Restate the full listing precisely as written.

Top of DATA FOR PROCESSING

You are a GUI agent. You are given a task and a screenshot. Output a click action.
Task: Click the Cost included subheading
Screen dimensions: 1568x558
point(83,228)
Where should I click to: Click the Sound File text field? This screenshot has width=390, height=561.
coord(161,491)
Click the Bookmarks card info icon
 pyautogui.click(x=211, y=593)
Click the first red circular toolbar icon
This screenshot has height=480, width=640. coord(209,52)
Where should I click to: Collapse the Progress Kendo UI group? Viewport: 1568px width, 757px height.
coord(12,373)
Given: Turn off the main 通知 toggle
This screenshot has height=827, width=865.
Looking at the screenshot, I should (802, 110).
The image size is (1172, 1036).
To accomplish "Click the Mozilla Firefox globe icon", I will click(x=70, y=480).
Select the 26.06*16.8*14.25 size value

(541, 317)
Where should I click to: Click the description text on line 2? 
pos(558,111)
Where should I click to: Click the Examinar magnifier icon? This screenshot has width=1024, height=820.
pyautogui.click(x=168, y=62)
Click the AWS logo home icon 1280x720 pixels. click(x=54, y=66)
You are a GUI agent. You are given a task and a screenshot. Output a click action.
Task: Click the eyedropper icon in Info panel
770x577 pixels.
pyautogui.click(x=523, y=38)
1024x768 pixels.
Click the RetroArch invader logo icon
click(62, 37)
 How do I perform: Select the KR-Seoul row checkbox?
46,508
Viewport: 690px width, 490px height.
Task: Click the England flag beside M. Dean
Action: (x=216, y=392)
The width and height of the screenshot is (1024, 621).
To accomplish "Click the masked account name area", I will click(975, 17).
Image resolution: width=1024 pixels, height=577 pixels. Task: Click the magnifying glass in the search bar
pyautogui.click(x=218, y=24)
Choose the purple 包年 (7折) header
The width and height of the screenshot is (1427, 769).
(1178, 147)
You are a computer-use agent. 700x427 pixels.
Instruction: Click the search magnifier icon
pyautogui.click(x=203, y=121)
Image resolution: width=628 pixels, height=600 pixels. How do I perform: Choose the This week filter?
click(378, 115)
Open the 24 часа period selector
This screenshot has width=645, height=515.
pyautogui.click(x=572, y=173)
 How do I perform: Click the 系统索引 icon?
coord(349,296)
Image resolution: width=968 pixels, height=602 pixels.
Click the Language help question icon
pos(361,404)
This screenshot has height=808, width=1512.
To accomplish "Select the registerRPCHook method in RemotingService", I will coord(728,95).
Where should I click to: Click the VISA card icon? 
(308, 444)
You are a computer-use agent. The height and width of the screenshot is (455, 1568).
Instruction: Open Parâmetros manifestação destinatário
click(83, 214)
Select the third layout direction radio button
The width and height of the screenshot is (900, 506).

Bottom of DATA FOR PROCESSING

*TASK SOLUTION*:
You are a GUI agent. You are given a task and a screenshot. Output a click action.
Task: Click the Cost included subheading
Screen dimensions: 1568x558
point(83,228)
Where should I click to: Click the Sound File text field? This screenshot has width=390, height=561.
coord(161,491)
Click the Bookmarks card info icon
 pyautogui.click(x=211, y=593)
Click the first red circular toolbar icon
This screenshot has height=480, width=640. coord(209,52)
Where should I click to: Collapse the Progress Kendo UI group? Viewport: 1568px width, 757px height.
coord(12,373)
Given: Turn off the main 通知 toggle
This screenshot has height=827, width=865.
Looking at the screenshot, I should (802, 110).
The image size is (1172, 1036).
To accomplish "Click the Mozilla Firefox globe icon", I will click(x=70, y=480).
Select the 26.06*16.8*14.25 size value

(541, 317)
Where should I click to: Click the description text on line 2? 
pos(558,111)
Where should I click to: Click the Examinar magnifier icon? This screenshot has width=1024, height=820.
pyautogui.click(x=168, y=62)
Click the AWS logo home icon 1280x720 pixels. click(x=54, y=66)
You are a GUI agent. You are given a task and a screenshot. Output a click action.
Task: Click the eyedropper icon in Info panel
770x577 pixels.
pyautogui.click(x=523, y=38)
1024x768 pixels.
Click the RetroArch invader logo icon
click(62, 37)
 How do I perform: Select the KR-Seoul row checkbox?
46,508
Viewport: 690px width, 490px height.
Task: Click the England flag beside M. Dean
Action: (x=216, y=392)
The width and height of the screenshot is (1024, 621).
To accomplish "Click the masked account name area", I will click(975, 17).
Image resolution: width=1024 pixels, height=577 pixels. Task: Click the magnifying glass in the search bar
pyautogui.click(x=218, y=24)
Choose the purple 包年 (7折) header
The width and height of the screenshot is (1427, 769).
(1178, 147)
You are a computer-use agent. 700x427 pixels.
Instruction: Click the search magnifier icon
pyautogui.click(x=203, y=121)
Image resolution: width=628 pixels, height=600 pixels. How do I perform: Choose the This week filter?
click(378, 115)
Open the 24 часа period selector
This screenshot has width=645, height=515.
pyautogui.click(x=572, y=173)
 How do I perform: Click the 系统索引 icon?
coord(349,296)
Image resolution: width=968 pixels, height=602 pixels.
Click the Language help question icon
pos(361,404)
This screenshot has height=808, width=1512.
To accomplish "Select the registerRPCHook method in RemotingService", I will coord(728,95).
Where should I click to: Click the VISA card icon? 
(308, 444)
You are a computer-use agent. The height and width of the screenshot is (455, 1568).
Instruction: Open Parâmetros manifestação destinatário
click(83, 214)
Select the third layout direction radio button
The width and height of the screenshot is (900, 506).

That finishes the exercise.